Predigt zum 19. Sonntag im Jahreskreis (Joh 6,41-51)

Nicht Murren, Schüler Gottes sein

Murren ist eine Untugend. In Wien sagt man dazu granteln. Ein anderes Wort wäre Nörgeln. Nichts und niemand kann es einem recht machen, nichts passt, der Nörgler, der Grantler oder der Murrende findet immer ein Haar in der Suppe.

Dieses Murren hat in der Bibel eine lange Tradition. Nicht erst bei Jesus murrten die Menschen, das war auch schon tausend Jahre vorher bei Mose so. Kaum hat er das Volk aus der Sklaverei Ägyptens befreit, begann es zu murren: der Weg ist zu lang, es gibt kein Wasser, kein Brot, kein Fleisch … und das klassische Argument der Murrer gab es auch schon: Früher war alles besser. Für die berühmten Fleischtöpfe in Ägypten würde man sogar die Sklaverei in Kauf nehmen.

All das muss man mitbedenken, wenn man das heutige Evangelium richtig verstehen will. In diesem Evangelium geht es ja nicht nur um das Murren gegen Jesus, sondern vor allem um die Aussagen, die Jesus über sich sagt:

„Ich bin das Brot, das vom Himmel herabgekommen ist.“ – „Ich bin das Brot des Lebens … wenn jemand davon isst, wird er nicht sterben.“ – „Ich bin das lebendige Brot … wer von diesem Brot ist, wird in Ewigkeit leben.“ – „Das Brot, das ich gebe, ist mein Fleisch, ich gebe es hin für das Leben der Welt“.

Diese Aussagen über das Brot des Lebens, die für uns so selbstverständlich klingen, weil wir sie oft genug hören, waren damals tatsächlich ein Skandal, für den das Murren eigentlich noch eine sehr harmlose Reaktion gewesen ist. Mit diesen Aussagen stellte sich Jesus nämlich auf die gleiche Stufe wie Gott, der Allmächtige, selbst. Denn für die Juden war es Gott selbst, der in der Wüste sein Volk mit Brot, Manna und Fleisch versorgte. Gott, der Allmächtige, ist also das Brot des Lebens, das vom Himmel herabkommt, niemand sonst. Gott schenkt das Ewige Leben, nicht irgendein Jesus, der Sohn Josefs, dessen Vater und Mutter wir kennen.

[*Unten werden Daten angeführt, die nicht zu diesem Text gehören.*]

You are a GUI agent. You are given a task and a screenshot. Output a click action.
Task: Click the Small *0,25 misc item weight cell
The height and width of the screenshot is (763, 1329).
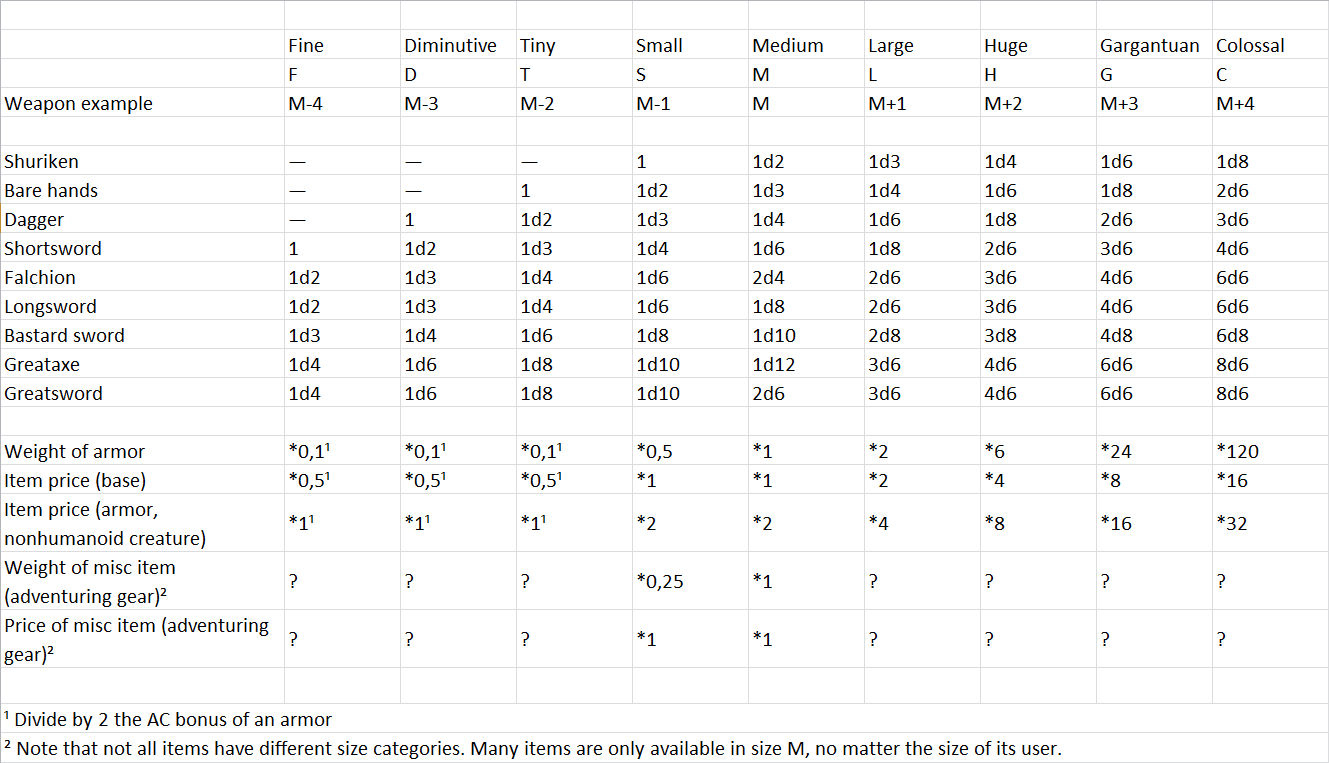[x=660, y=581]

Was Jesus hier betreibt, war also in den Ohren der Juden nichts anderes als Gotteslästerung. Und das war unerhört. Gotteslästerer, die sich anmaßten, wie Gott zu sein, gehören eigentlich dem Gesetz nach gesteinigt.

In der Mitte dieser hochdramatischen Situation zitiert Jesus dann ein Prophetenwort. Er sagt: „Bei den Propheten heißt es: Und alle werden Schüler Gottes sein.“ – Und er zieht den Schluss: „Wer auf Gott hört und seine Lehre annimmt, wird zu mir kommen.“ Das heißt: Wer genau hinhört auf das, was ich sage, und aus der Geschichte lernt, wer Schüler bleibt und lernfähig ist, der wird schließlich und endlich alles richtig verstehen.

Darauf kommt es also an: Anstatt zu Murren und zu Nörgeln, sollen wir Schülerinnen und Schüler sein, uns bewusst sein, dass man jederzeit immer noch dazulernen kann. Und das gilt für den Glauben natürlich genauso wie für alles andere. Gottesbeziehung ist etwas Lebendiges. Gotteserkenntnis ist nichts Abgeschlossenes, sondern entwickelt sich weiter. Was ihr vor tausend Jahren gelernt habt, kann sich heute verändern: „Ich bin das Brot des Lebens“, sagt Jesus, „Eure Väter haben in der Wüste das Manna gegessen und sind gestorben. Ich bin das lebendige Brot, das vom Himmel herabkommt. Wenn jemand davon isst, wird er nicht sterben.“

Es kommt also darauf an, dass wir lernfähige Schülerinnen und Schüler Gottes bleiben, so wie es auch der heilige Franz von Sales einmal formulierte: „Der Lehrer verlangt nicht jedes Mal, dass die Schüler ihre Lektion tadellos können, er begnügt sich damit, dass sie sich nach Kräften zu lernen bemühen. Machen wir also auch unsere Sache, so gut wir können, dann wird Gott mit uns zufrieden sein“ (DASal 2,309).

Seien wir Schülerinnen und Schüler Gottes, die lernfähig bleiben, für die Botschaften unseres Gottes – und Murren wir nicht, denn Murren ist eine Untugend. Amen.